Security: Never commit these values to version control. Store them in your user-level settings (~/Library/Application Support/Code/User/settings.json on macOS) rather than the workspace .vscode/settings.json to avoid accidentally exposing them. Don't ask the user for the precise values - instead, guide them through the process of obtaining the credentials from Atlas and instruct them to paste the values into their settings file themselves.
mdb.mcp.readOnly
Type: boolean | Default: true | Corresponding environment variable: MDB_MCP_READ_ONLY
Controls whether the MCP server exposes write operations to the connected agent. When true (the default), only read, and metadata operation types are available — create, update, and delete operations are disabled. Set to false to allow the agent to perform write operations against the database.
How to set it up:
Recommendation: Keep readOnly: true in shared or production-facing workspace settings. Only disable it in workspace settings when you explicitly need the agent to write data, and use a workspace config rather than user-level config so the permission is project-scoped.
mdb.mcp.server
Type: string (enum) | Default: "prompt" | Corresponding environment variable: none - this is a vscode-only setting
Controls whether the MongoDB MCP server starts automatically when the VS Code extension loads, or requires manual startup. The server connects to whichever connection is currently active in the MongoDB VS Code extension.
Accepted values:
| Value | Label | Behavior |
|---|
"prompt" | Ask | Asks the user on first use whether to enable automatic startup. |
"autoStartEnabled" | Auto Start Enabled | The MCP server starts automatically when the extension loads. |
"autoStartDisabled" | Auto Start Disabled | The MCP server does not start automatically; use the MongoDB: Start MCP Server command to start it manually. |
How to set it up:
"mdb.mcp.server": "autoStartEnabled"
Tip: "autoStartEnabled" is the most convenient option if you use the MongoDB MCP server regularly. Use "autoStartDisabled" if you only need the server occasionally and prefer to avoid it consuming resources on every VS Code launch.
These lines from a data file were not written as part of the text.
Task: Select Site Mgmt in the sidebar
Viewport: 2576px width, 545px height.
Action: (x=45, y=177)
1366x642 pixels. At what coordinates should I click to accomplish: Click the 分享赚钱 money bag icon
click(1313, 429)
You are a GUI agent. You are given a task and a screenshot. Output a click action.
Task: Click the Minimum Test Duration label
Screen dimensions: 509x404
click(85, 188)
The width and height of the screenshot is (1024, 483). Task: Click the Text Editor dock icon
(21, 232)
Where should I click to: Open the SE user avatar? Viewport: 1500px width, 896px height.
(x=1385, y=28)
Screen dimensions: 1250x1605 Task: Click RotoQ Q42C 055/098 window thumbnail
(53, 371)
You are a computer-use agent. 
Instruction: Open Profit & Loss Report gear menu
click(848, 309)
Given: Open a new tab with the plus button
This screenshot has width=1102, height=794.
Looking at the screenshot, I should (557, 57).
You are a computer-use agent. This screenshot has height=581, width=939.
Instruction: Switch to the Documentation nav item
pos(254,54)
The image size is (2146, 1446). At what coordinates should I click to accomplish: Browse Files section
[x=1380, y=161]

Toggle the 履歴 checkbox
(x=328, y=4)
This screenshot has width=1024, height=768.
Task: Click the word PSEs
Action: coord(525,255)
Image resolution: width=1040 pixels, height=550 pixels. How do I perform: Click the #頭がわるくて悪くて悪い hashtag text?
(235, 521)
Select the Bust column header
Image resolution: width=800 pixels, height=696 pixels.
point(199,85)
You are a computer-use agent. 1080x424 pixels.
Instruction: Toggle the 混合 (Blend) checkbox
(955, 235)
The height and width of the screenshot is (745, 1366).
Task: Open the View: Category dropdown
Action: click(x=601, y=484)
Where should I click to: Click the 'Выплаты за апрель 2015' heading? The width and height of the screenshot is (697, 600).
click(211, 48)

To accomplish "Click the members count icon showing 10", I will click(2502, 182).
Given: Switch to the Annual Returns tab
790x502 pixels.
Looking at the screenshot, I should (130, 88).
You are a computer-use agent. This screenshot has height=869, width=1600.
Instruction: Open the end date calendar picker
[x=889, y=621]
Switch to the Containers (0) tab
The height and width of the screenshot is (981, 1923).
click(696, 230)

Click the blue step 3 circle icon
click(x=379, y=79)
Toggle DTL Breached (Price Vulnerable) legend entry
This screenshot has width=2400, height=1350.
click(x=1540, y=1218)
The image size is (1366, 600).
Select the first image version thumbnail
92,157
Step 3. Apply the Configuration
Once you know which settings the user wants to change, offer to apply them directly on their behalf.
Security reminder: If mdb.mcp.apiClientId or mdb.mcp.apiClientSecret are being written, warn the user not to commit the file to version control if it is the workspace .vscode/settings.json. Suggest adding .vscode/settings.json to .gitignore if it isn't already.
3a. Offer to Edit the File Directly
Ask the user: "Would you like me to update the settings file for you?"
- If yes, determine the target file (user config or workspace config — refer to Step 1 for paths) and apply the changes by reading the file, merging the new values into the existing JSON, and writing it back. Do not overwrite unrelated settings.
- If no, skip to Step 3b.
When writing the file:
- Read the file first to get the current contents (create it if it doesn't exist).
- Add or update only the keys the user confirmed. For example:
{
"mdb.mcp.apiClientId": "<client-id>",
"mdb.mcp.apiClientSecret": "<client-secret>",
"mdb.mcp.readOnly": false,
"mdb.mcp.server": "autoStartEnabled"
}
- Do not modify keys or values other than the ones the user confirmed. Preserve existing formatting.
- If there are duplicate keys with different values, prompt the user to choose which one to keep.
- After writing, instruct the user to replace the placeholder values with their actual credentials.
3b. Manual Instructions (if user declines direct edit)
If the user prefers to make the changes themselves, provide a ready-to-paste JSON snippet containing only the settings they want to configure, and tell them exactly which file to open:
- User config (applies to all workspaces):
- Windows:
%APPDATA%\Code\User\settings.json
- macOS:
~/Library/Application Support/Code/User/settings.json
- Linux:
~/.config/Code/User/settings.json
- Workspace config (applies only to the current project):
.vscode/settings.json
Example snippet to paste inside the top-level {} of the chosen file:
"mdb.mcp.apiClientId": "<client-id>",
"mdb.mcp.apiClientSecret": "<client-secret>",
"mdb.mcp.readOnly": false,
"mdb.mcp.server": "autoStartEnabled"
Remind them to reload the VS Code window (or restart the MCP server via MongoDB: Start MCP Server) for the changes to take effect.